* **Exercise details**
Please format the records from the line containing "This screenshot has height=618, width=1404." through the line containing "Open AI Classification time range dropdown", both included, as a numbered list with blank lines omitted.

* **Task inputs**
— Begin —
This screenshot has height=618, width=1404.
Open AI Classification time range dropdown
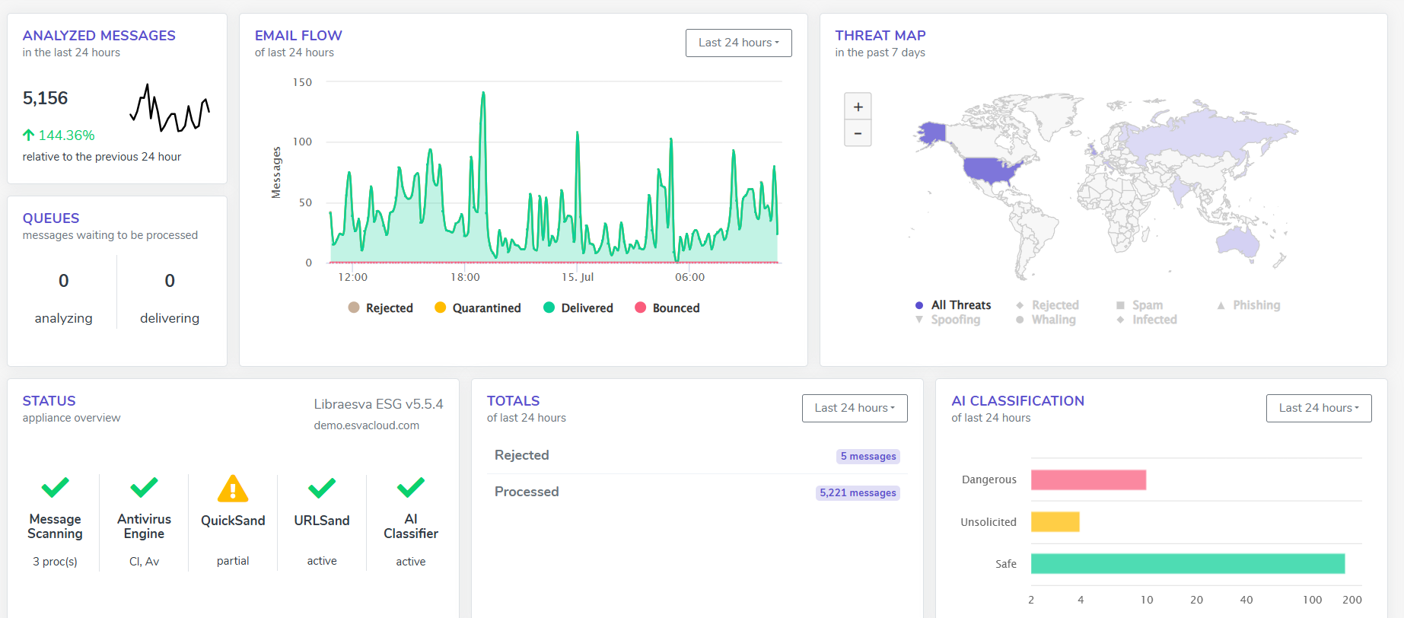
— End —
— Begin —
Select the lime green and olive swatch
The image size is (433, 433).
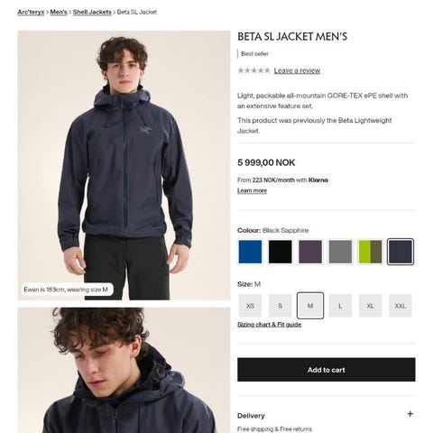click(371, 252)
— End —
* **Problem solution**
1. This screenshot has height=618, width=1404.
2. Open AI Classification time range dropdown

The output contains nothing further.